Median operative video time was 5 hours 18 minutes (IQR 3 hours 21 minutes-6 hours 1 minute). The "Tumor Excision" phase accounted for the majority of each case (median 4 hours 23 minutes), whereas "Approach and Exposure" (28 minutes) and "Closure" (17 minutes) comprised shorter phases. The ML model accurately predicted operative phases (accuracy 81%, weighted F1 0.83) and dichotomized steps (accuracy 86%, weighted F1 0.86).
This study demonstrates that our ML model can accurately predict the surgical phases and intraphase steps in retrosigmoid VS resection. This demonstrates the successful application of ML in operative workflow recognition on low-volume, lengthy, data-heavy surgical videos. Despite this, there remains room for improvement in individual step classification. Future applications of ML in low-volume high-complexity operations should prioritize collaborative video sharing to overcome barriers to clinical translation.
外科手术视频分析中的机器学习(ML)为手术培训和决策支持提供了广阔前景。在过去十年中,基于ML的手术工作流程分析取得了重大进展,不过现有应用大多针对手术时间较短(<2小时)且场景变化有限的情况。本研究的目的是开发并评估一种能够自动识别乙状窦后前庭神经鞘瘤(VS)切除术手术工作流程的ML模型。通过将工作流程预测平台应用于冗长(中位时长>5小时)、数据量大的手术,并以VS切除术作为范例,该项目进一步推进了先前的研究。

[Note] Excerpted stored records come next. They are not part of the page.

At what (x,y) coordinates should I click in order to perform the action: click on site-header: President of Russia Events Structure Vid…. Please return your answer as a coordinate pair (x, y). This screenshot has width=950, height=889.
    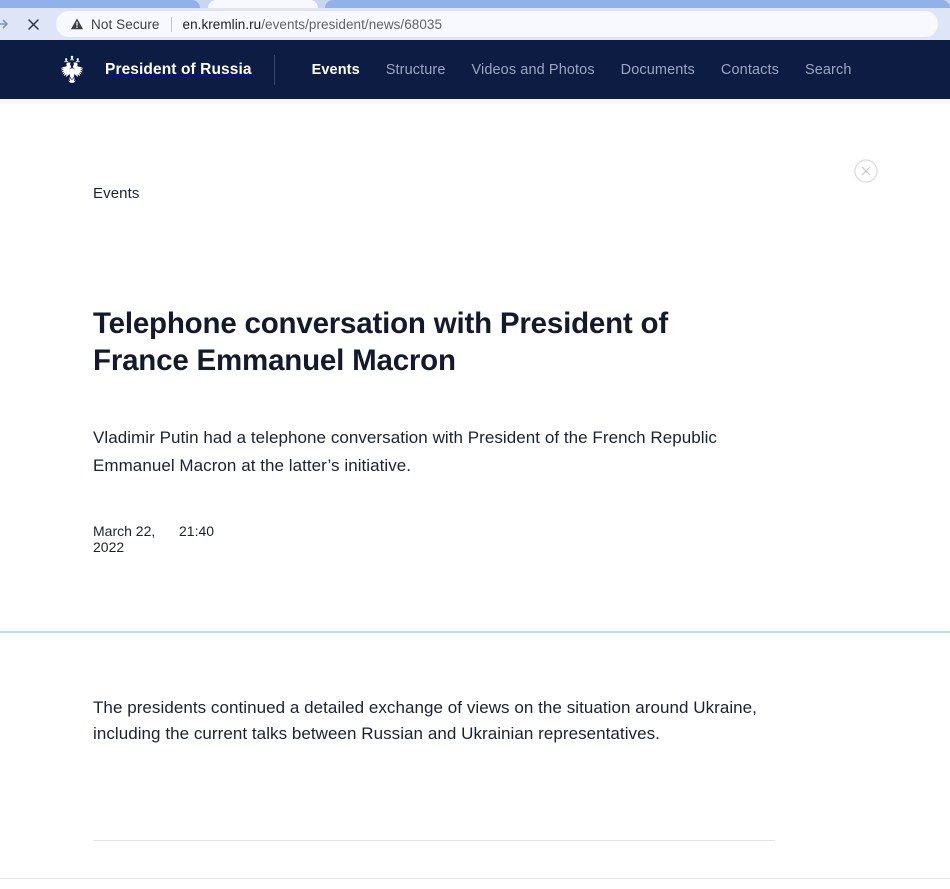
    Looking at the image, I should click on (475, 70).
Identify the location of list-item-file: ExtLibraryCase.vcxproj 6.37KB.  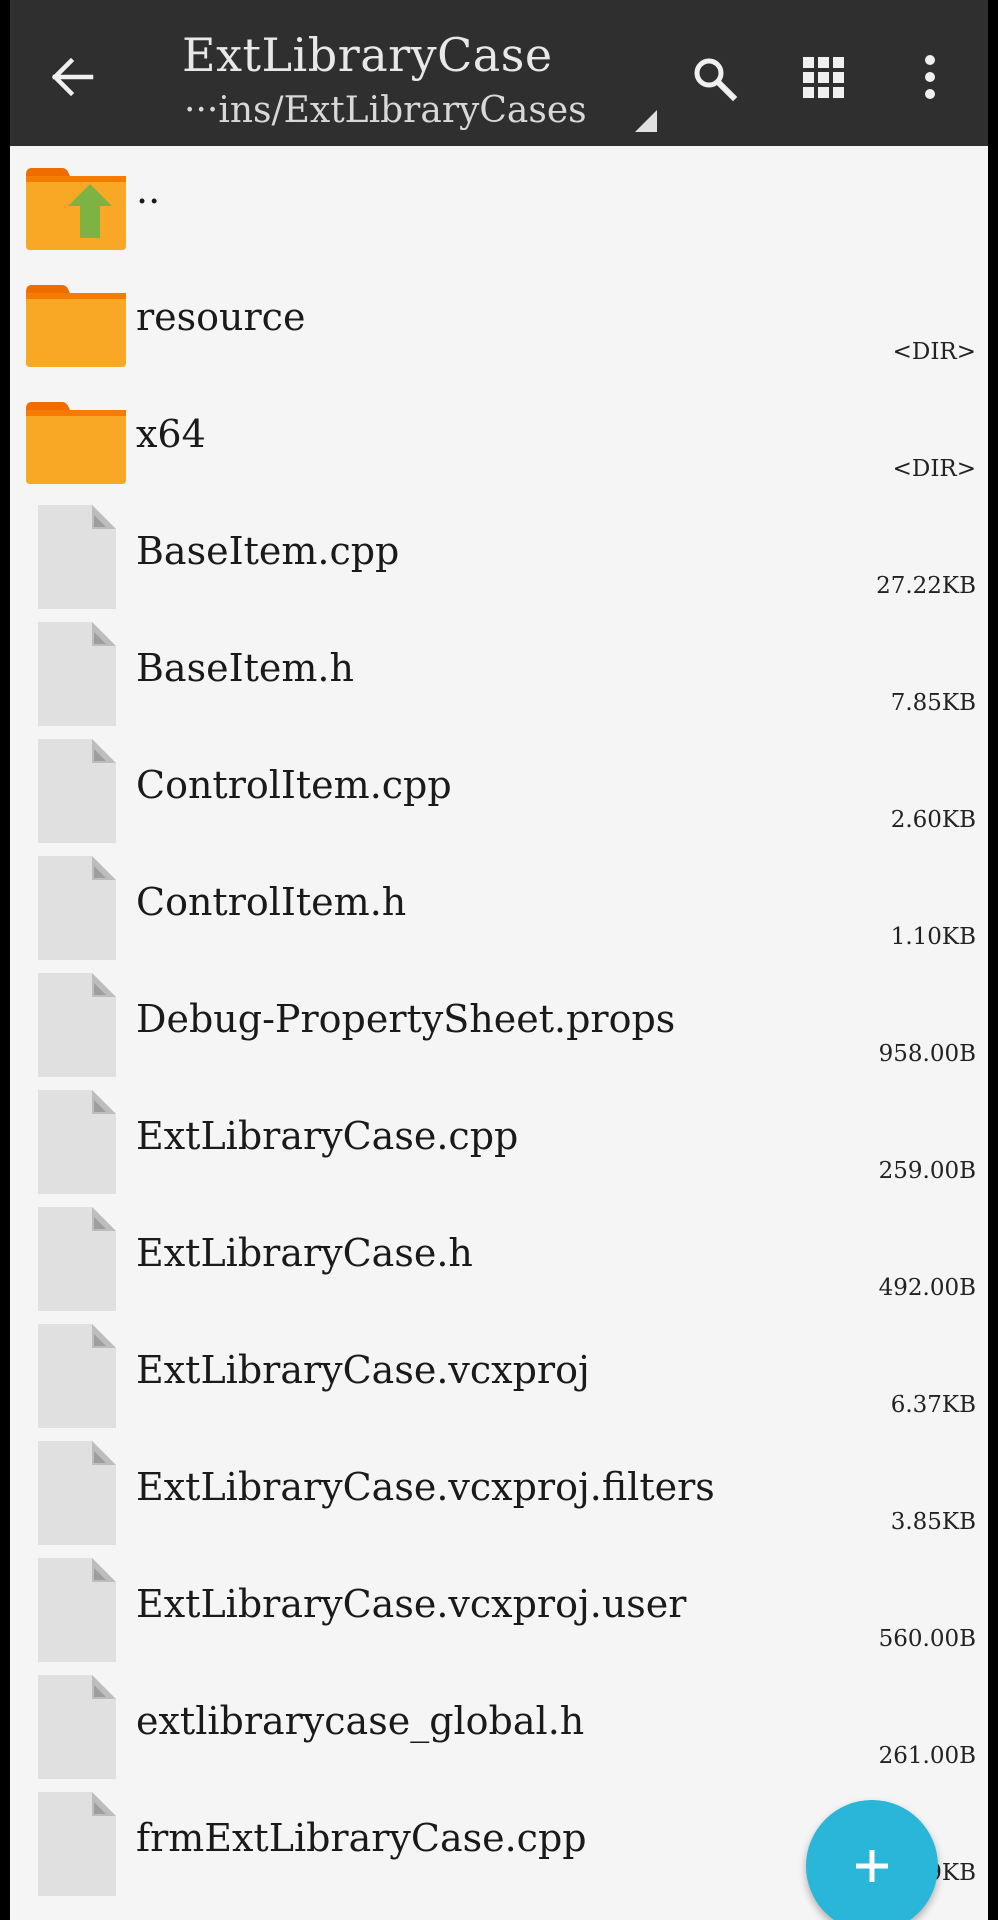
(499, 1374).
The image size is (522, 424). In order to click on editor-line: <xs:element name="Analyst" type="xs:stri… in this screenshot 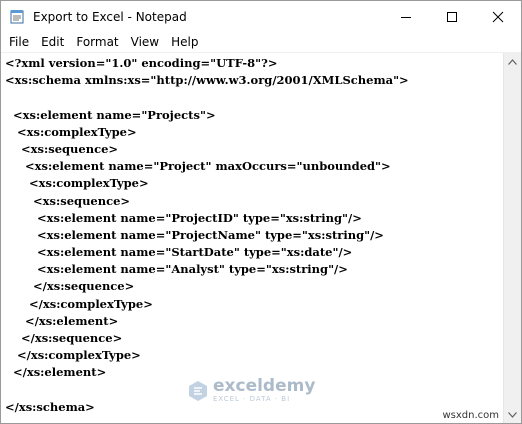, I will do `click(176, 270)`.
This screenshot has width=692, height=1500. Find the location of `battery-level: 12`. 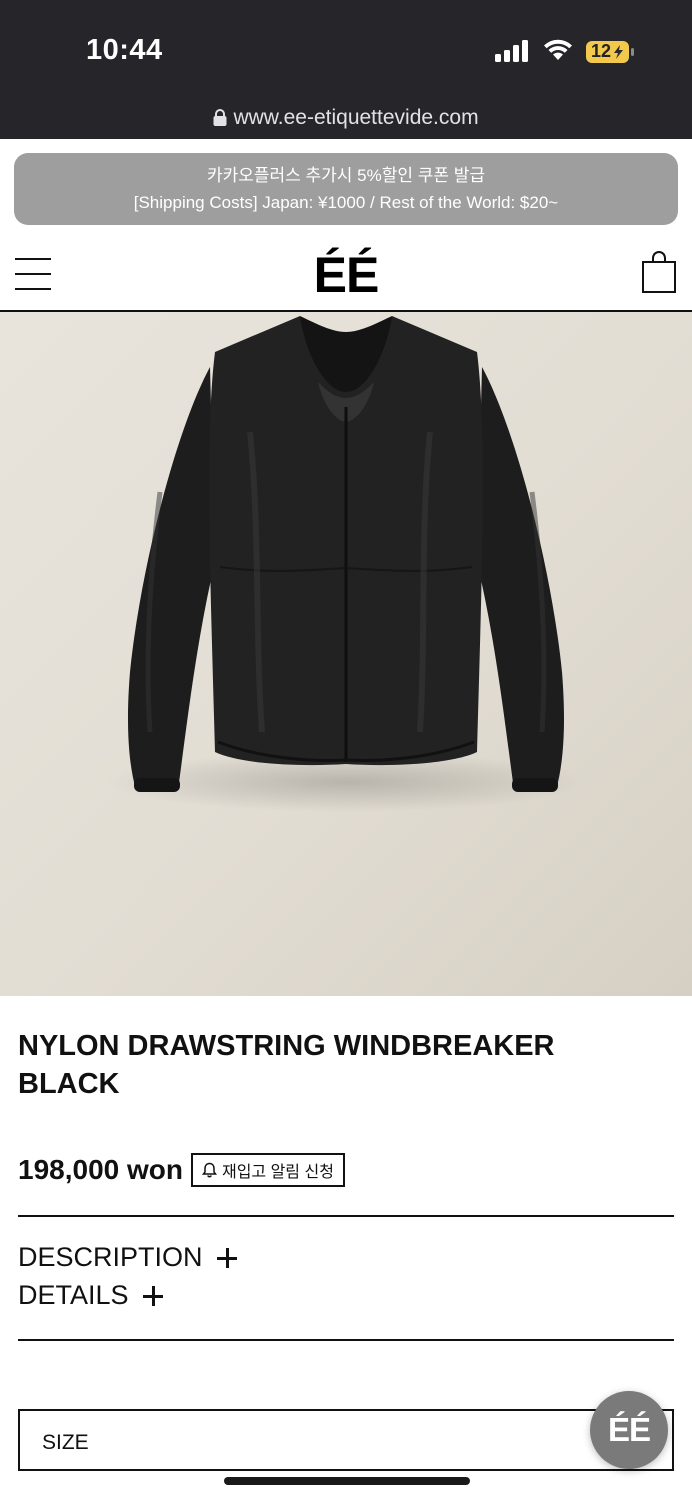

battery-level: 12 is located at coordinates (602, 51).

在3年时间里,于单一机构收集了21例显微镜下乙状窦后VS切除术的视频数据集,并根据先前达成的专家共识进行工作流程注释(入路、切除和闭合阶段;以及切除阶段内的肿瘤减积或解剖步骤)。注释用于训练一个由卷积神经网络和循环神经网络组成的ML模型。采用5折交叉验证,并评估阶段和步骤预测的性能指标(准确率、精确率、召回率、F1分数)。
手术视频中位时长为5小时18分钟(四分位间距3小时21分钟 - 6小时1分钟)。“肿瘤切除”阶段占每个病例的大部分时间(中位时长4小时23分钟),而“入路与暴露”(28分钟)和“闭合”(17分钟)阶段较短。ML模型准确预测了手术阶段(准确率81%,加权F1 0.83)和二分步骤(准确率86%,加权F1 0.86)。
本研究表明,我们的ML模型能够准确预测乙状窦后VS切除术中的手术阶段和阶段内步骤。这证明了ML在小样本、冗长、数据量大的手术视频的手术工作流程识别中的成功应用。尽管如此,单个步骤分类仍有改进空间。ML在小样本高复杂性手术中的未来应用应优先考虑协作视频共享,以克服临床转化的障碍。